Records for locating displayed items:
------------------------------------------------------------------------

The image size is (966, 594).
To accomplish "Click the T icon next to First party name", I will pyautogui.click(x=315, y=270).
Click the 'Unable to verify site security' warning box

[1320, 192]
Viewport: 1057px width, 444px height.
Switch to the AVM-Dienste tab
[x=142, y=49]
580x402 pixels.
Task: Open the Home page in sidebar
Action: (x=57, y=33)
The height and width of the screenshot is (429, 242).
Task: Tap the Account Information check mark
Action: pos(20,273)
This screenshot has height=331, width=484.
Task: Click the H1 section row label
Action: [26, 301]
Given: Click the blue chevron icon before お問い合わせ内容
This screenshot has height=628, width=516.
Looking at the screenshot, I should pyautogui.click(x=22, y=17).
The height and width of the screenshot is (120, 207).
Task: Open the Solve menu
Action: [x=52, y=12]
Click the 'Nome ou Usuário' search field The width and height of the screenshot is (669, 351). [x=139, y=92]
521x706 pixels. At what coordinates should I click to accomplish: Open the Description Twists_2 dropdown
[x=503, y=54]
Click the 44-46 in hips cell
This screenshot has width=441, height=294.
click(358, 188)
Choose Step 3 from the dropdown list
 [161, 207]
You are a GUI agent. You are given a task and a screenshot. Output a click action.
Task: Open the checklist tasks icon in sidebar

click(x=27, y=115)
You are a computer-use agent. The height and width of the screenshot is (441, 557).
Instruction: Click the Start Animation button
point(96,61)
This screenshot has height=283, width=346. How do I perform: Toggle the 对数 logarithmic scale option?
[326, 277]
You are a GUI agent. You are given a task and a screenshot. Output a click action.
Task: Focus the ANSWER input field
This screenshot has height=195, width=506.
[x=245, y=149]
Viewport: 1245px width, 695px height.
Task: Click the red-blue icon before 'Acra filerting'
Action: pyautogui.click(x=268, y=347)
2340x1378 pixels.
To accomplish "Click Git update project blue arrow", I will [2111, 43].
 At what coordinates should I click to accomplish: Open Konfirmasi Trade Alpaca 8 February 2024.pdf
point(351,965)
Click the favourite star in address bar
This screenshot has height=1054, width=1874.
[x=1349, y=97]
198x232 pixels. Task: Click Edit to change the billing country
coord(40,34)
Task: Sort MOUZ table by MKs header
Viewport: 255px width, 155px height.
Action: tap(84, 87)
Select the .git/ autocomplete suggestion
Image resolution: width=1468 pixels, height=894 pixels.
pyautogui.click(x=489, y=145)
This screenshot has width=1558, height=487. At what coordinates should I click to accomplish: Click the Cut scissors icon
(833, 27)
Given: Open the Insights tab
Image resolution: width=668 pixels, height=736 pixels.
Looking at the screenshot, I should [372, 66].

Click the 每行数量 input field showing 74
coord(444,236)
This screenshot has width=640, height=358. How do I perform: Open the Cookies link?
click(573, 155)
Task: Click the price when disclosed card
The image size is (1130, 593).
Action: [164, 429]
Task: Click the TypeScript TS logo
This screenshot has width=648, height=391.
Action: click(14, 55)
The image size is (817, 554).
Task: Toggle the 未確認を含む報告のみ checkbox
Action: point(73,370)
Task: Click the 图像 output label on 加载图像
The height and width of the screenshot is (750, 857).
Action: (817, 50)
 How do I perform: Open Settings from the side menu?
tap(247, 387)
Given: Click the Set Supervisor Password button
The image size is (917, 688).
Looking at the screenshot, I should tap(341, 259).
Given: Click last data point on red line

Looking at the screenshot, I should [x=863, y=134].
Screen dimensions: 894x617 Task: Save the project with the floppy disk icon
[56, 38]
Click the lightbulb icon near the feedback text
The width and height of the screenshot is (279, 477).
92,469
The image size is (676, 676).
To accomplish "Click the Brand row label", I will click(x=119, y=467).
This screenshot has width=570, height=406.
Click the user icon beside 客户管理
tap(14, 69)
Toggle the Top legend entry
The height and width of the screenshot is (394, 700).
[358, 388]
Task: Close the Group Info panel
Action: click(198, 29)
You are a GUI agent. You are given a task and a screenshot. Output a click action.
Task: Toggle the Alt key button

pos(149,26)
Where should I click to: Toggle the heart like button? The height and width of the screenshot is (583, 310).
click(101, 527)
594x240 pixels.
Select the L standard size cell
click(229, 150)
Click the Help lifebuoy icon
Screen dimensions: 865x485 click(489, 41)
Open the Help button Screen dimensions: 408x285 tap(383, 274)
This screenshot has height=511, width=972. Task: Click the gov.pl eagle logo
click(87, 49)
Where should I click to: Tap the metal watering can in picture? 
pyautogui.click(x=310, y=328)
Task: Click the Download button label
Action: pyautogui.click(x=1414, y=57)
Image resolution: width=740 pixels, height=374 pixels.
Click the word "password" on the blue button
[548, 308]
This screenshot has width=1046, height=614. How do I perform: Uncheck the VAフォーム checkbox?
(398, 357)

------------------------------------------------------------------------

Requirements: Copy every line of the listing above without any change.

Correct result:
The image size is (966, 594).
To accomplish "Click the T icon next to First party name", I will pyautogui.click(x=315, y=270).
Click the 'Unable to verify site security' warning box

[1320, 192]
Viewport: 1057px width, 444px height.
Switch to the AVM-Dienste tab
[x=142, y=49]
580x402 pixels.
Task: Open the Home page in sidebar
Action: (x=57, y=33)
The height and width of the screenshot is (429, 242).
Task: Tap the Account Information check mark
Action: pos(20,273)
This screenshot has height=331, width=484.
Task: Click the H1 section row label
Action: [26, 301]
Given: Click the blue chevron icon before お問い合わせ内容
This screenshot has height=628, width=516.
Looking at the screenshot, I should pyautogui.click(x=22, y=17).
The height and width of the screenshot is (120, 207).
Task: Open the Solve menu
Action: [x=52, y=12]
Click the 'Nome ou Usuário' search field The width and height of the screenshot is (669, 351). [x=139, y=92]
521x706 pixels. At what coordinates should I click to accomplish: Open the Description Twists_2 dropdown
[x=503, y=54]
Click the 44-46 in hips cell
This screenshot has width=441, height=294.
click(358, 188)
Choose Step 3 from the dropdown list
 [161, 207]
You are a GUI agent. You are given a task and a screenshot. Output a click action.
Task: Open the checklist tasks icon in sidebar

click(x=27, y=115)
You are a computer-use agent. The height and width of the screenshot is (441, 557).
Instruction: Click the Start Animation button
point(96,61)
This screenshot has height=283, width=346. How do I perform: Toggle the 对数 logarithmic scale option?
[326, 277]
You are a GUI agent. You are given a task and a screenshot. Output a click action.
Task: Focus the ANSWER input field
This screenshot has height=195, width=506.
[x=245, y=149]
Viewport: 1245px width, 695px height.
Task: Click the red-blue icon before 'Acra filerting'
Action: pyautogui.click(x=268, y=347)
2340x1378 pixels.
To accomplish "Click Git update project blue arrow", I will [2111, 43].
 At what coordinates should I click to accomplish: Open Konfirmasi Trade Alpaca 8 February 2024.pdf
point(351,965)
Click the favourite star in address bar
This screenshot has height=1054, width=1874.
[x=1349, y=97]
198x232 pixels. Task: Click Edit to change the billing country
coord(40,34)
Task: Sort MOUZ table by MKs header
Viewport: 255px width, 155px height.
Action: tap(84, 87)
Select the .git/ autocomplete suggestion
Image resolution: width=1468 pixels, height=894 pixels.
pyautogui.click(x=489, y=145)
This screenshot has width=1558, height=487. At what coordinates should I click to accomplish: Click the Cut scissors icon
(833, 27)
Given: Open the Insights tab
Image resolution: width=668 pixels, height=736 pixels.
Looking at the screenshot, I should [372, 66].

Click the 每行数量 input field showing 74
coord(444,236)
This screenshot has width=640, height=358. How do I perform: Open the Cookies link?
click(573, 155)
Task: Click the price when disclosed card
The image size is (1130, 593).
Action: [164, 429]
Task: Click the TypeScript TS logo
This screenshot has width=648, height=391.
Action: click(14, 55)
The image size is (817, 554).
Task: Toggle the 未確認を含む報告のみ checkbox
Action: point(73,370)
Task: Click the 图像 output label on 加载图像
The height and width of the screenshot is (750, 857).
Action: (817, 50)
 How do I perform: Open Settings from the side menu?
tap(247, 387)
Given: Click the Set Supervisor Password button
The image size is (917, 688).
Looking at the screenshot, I should tap(341, 259).
Given: Click last data point on red line

Looking at the screenshot, I should [x=863, y=134].
Screen dimensions: 894x617 Task: Save the project with the floppy disk icon
[56, 38]
Click the lightbulb icon near the feedback text
The width and height of the screenshot is (279, 477).
92,469
The image size is (676, 676).
To accomplish "Click the Brand row label", I will click(x=119, y=467).
This screenshot has width=570, height=406.
Click the user icon beside 客户管理
tap(14, 69)
Toggle the Top legend entry
The height and width of the screenshot is (394, 700).
[358, 388]
Task: Close the Group Info panel
Action: click(198, 29)
You are a GUI agent. You are given a task and a screenshot. Output a click action.
Task: Toggle the Alt key button

pos(149,26)
Where should I click to: Toggle the heart like button? The height and width of the screenshot is (583, 310).
click(101, 527)
594x240 pixels.
Select the L standard size cell
click(229, 150)
Click the Help lifebuoy icon
Screen dimensions: 865x485 click(489, 41)
Open the Help button Screen dimensions: 408x285 tap(383, 274)
This screenshot has height=511, width=972. Task: Click the gov.pl eagle logo
click(87, 49)
Where should I click to: Tap the metal watering can in picture? 
pyautogui.click(x=310, y=328)
Task: Click the Download button label
Action: pyautogui.click(x=1414, y=57)
Image resolution: width=740 pixels, height=374 pixels.
Click the word "password" on the blue button
[548, 308]
This screenshot has width=1046, height=614. How do I perform: Uncheck the VAフォーム checkbox?
(398, 357)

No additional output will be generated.